St. Louis Car Company quickly developed a reputation as The Quality Shops.- It also grew to be a leader in its field in terms of the number and variety of its products.
Since it was not unusual for a St. Louis-built car to run for 30 years or more, it was possible to see standard car types built many decades apart operating in the same city. For example, a large fleet of St. Louis-built narrow-gauge city streetcars roamed the streets of Los Angeles, sharing some dual-gauge track with standard-gauge interurban cars built by SLCC for the Pacific Electric.
In Chicago, handsome wooden "Palace" type cars of the early 1900s shared the streets with streamlined "Blue Devil" PCC streetcars, both types built by St. Louis Car Co. Pittsburgh and Philadelphia had large fleets of PCC cars built by St. Louis, and Toronto had the largest number of PCC cars of all - 745 - virtually all of which were built by SLCC. More than half of these cars are still in operation today, and are an important reason why Toronto is acknowledged to have the finest public transportation system in North America.

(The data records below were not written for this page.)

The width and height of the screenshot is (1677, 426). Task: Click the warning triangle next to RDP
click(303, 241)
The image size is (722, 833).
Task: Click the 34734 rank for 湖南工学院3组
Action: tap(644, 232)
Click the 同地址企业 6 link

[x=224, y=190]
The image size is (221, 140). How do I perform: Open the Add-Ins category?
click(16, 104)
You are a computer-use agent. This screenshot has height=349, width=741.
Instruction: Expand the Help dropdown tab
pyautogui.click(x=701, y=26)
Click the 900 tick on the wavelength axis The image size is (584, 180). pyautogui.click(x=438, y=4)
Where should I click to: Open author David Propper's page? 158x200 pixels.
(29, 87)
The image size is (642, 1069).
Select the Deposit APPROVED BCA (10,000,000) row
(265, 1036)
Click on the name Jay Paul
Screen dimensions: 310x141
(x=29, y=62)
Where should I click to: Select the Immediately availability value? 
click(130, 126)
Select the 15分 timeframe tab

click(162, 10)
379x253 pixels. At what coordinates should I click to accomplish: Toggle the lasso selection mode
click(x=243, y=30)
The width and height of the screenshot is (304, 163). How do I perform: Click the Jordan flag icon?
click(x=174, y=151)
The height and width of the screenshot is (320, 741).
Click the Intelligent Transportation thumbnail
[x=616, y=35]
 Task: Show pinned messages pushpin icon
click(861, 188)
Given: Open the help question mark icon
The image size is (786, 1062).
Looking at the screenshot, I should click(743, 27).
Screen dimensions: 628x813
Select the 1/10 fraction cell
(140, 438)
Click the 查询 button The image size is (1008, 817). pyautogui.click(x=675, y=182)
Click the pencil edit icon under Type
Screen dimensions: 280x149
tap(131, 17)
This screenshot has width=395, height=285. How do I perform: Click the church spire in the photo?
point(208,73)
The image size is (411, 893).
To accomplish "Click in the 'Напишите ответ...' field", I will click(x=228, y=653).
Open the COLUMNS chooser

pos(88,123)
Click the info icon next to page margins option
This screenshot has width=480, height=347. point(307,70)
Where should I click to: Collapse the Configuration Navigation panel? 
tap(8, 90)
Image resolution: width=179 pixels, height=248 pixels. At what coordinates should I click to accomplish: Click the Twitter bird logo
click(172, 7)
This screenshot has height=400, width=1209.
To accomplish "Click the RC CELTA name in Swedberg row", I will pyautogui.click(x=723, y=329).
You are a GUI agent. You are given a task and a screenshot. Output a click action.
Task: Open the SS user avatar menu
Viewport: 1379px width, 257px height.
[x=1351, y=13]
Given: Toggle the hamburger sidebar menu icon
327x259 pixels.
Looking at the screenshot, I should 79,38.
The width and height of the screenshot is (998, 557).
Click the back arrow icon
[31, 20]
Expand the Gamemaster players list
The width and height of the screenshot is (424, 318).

While St. Louis Car Company was primarily a builder of railroad and urban public transportation cars, it also built gasoline and electrically-powered buses, aircraft, automobiles, boats, and other vehicles. The Company converted to nearly 100 per cent military production during both World Wars, building thousands of vehicles for wartime use. To a lesser degree it furnished military materiel during the Korean War.
Although fairly small in physical and financial size, St. Louis Car Co. dominated important market segments: the lightweight car of the 1920s, the PCC car of the 1930s and 1940s. and the New York City rapid transit car market in the years after World War II.